_TASK TO CARRY OUT_: Write out exactly the lines running from the one with "Where should I click to: Click the shopping" to the end of the data, including both of those lines and excluding pictures.

_MATERIAL FOR THIS EXERCISE_:

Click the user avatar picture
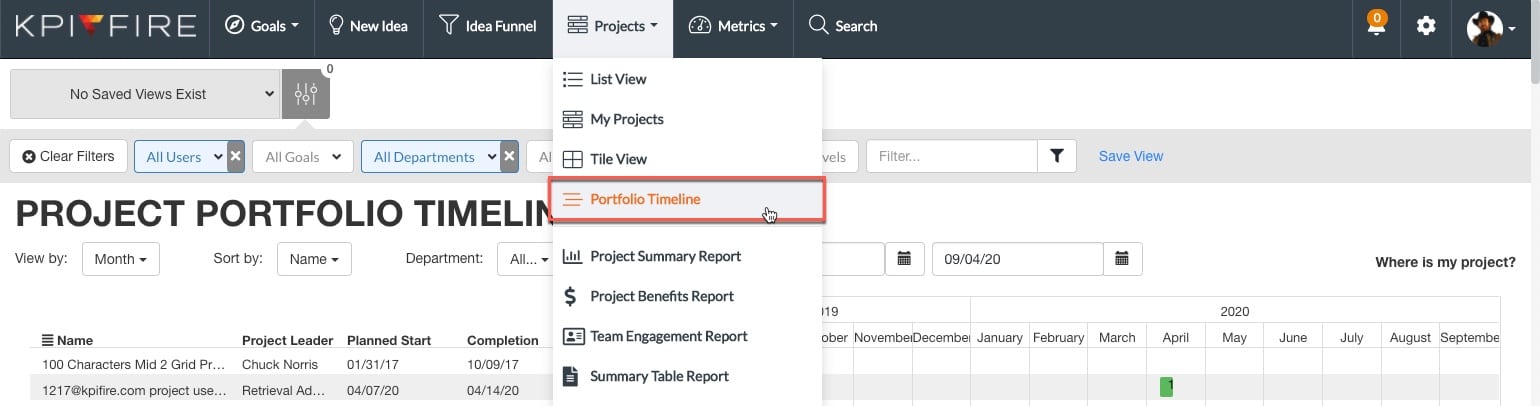The width and height of the screenshot is (1540, 406). pyautogui.click(x=1484, y=27)
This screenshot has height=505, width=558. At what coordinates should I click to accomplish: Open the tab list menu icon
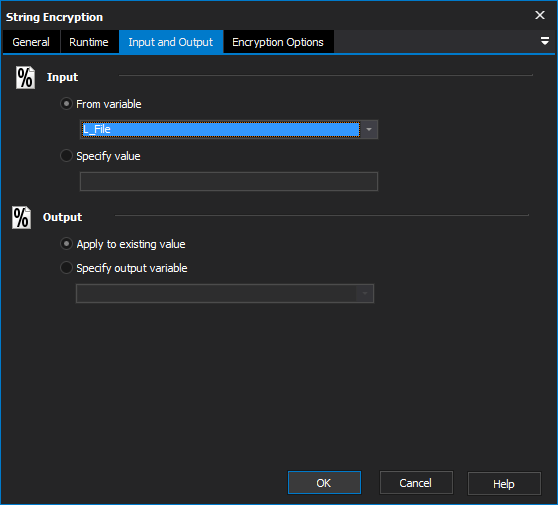(544, 41)
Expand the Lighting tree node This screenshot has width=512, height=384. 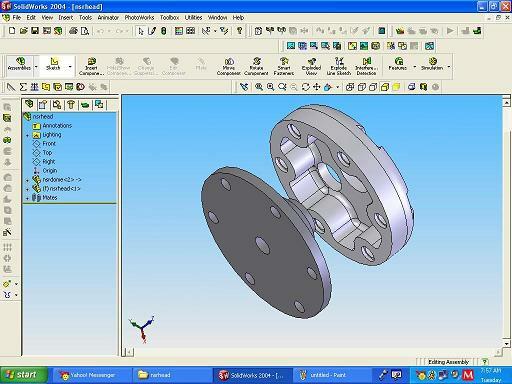[27, 135]
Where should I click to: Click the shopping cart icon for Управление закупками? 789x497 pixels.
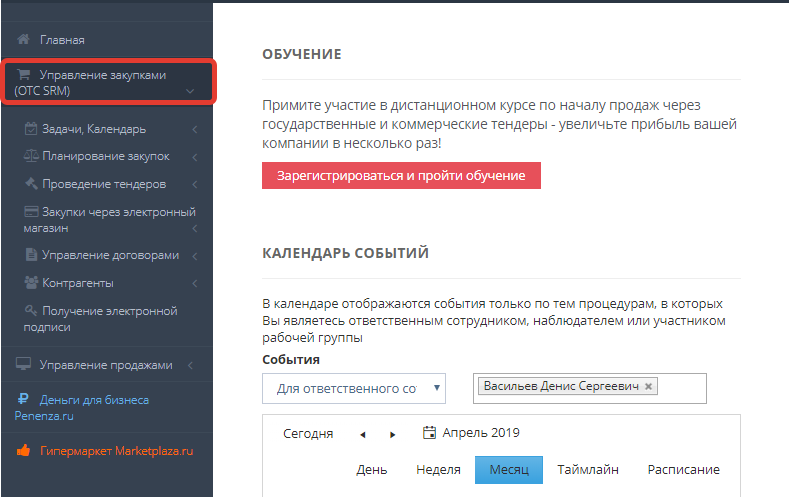click(x=23, y=75)
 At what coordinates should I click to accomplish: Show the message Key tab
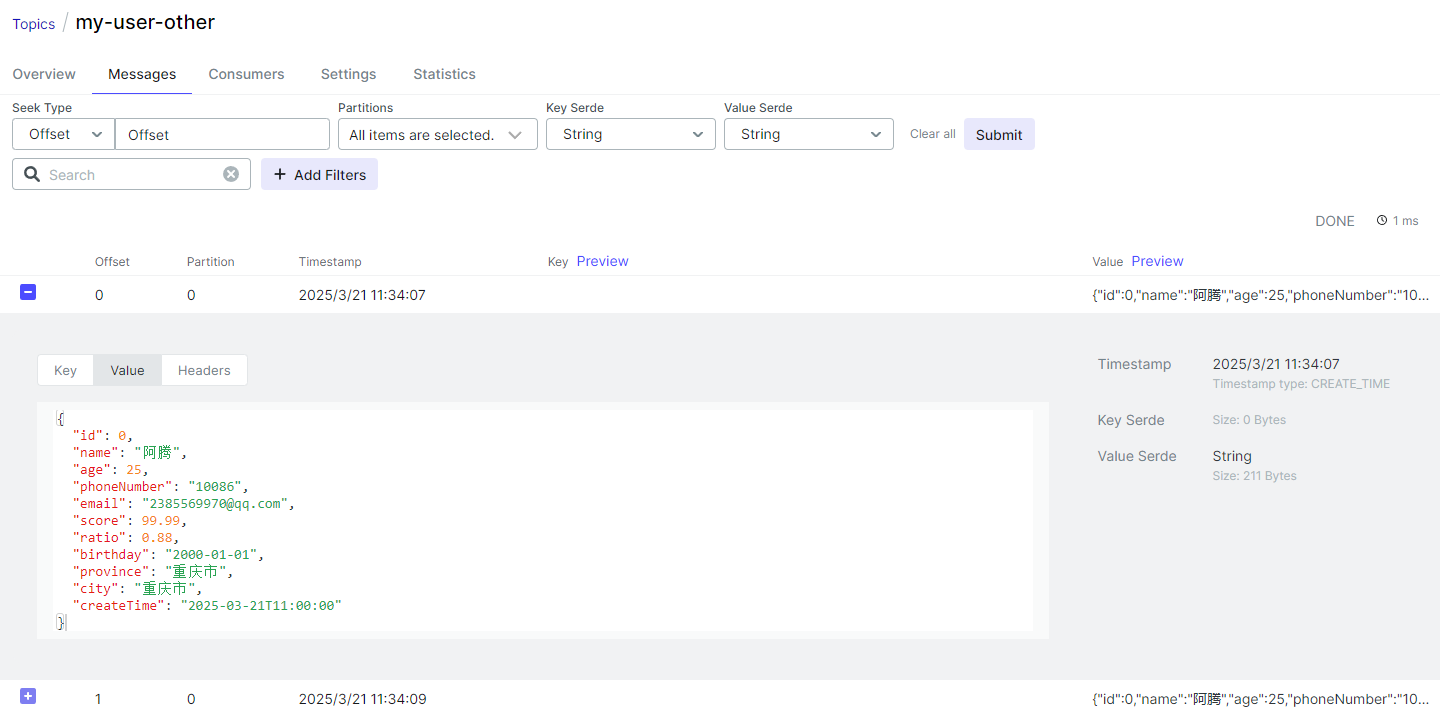click(x=65, y=370)
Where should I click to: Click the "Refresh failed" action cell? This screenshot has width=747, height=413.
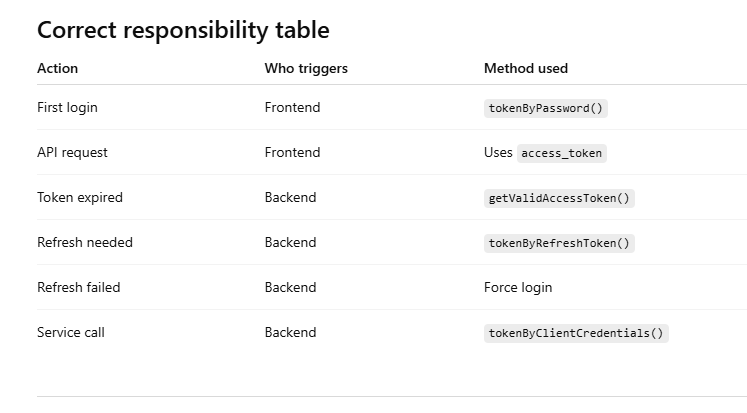79,287
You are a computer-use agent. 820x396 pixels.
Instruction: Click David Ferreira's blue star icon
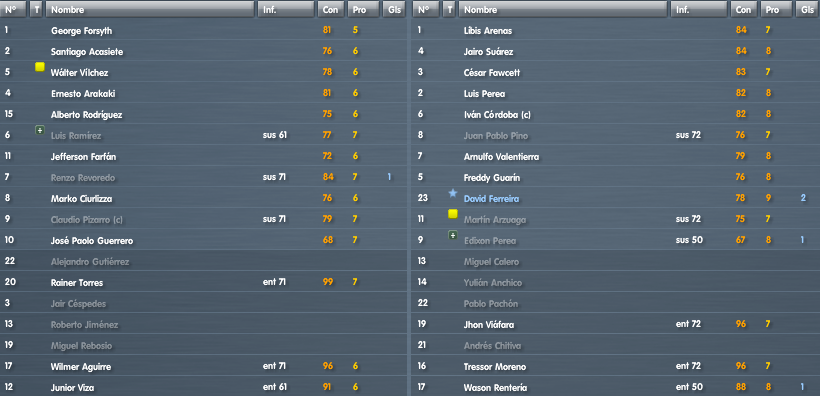pos(453,194)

_THE ANSWER_:
Where should I click to: Click the shopping cart icon for Управление закупками? 789x497 pixels.
click(x=23, y=75)
 At what coordinates should I click to accomplish: Show the message Key tab
click(x=65, y=370)
Where should I click to: Click the "Refresh failed" action cell? This screenshot has width=747, height=413.
79,287
You are a computer-use agent. 820x396 pixels.
Instruction: Click David Ferreira's blue star icon
pos(453,194)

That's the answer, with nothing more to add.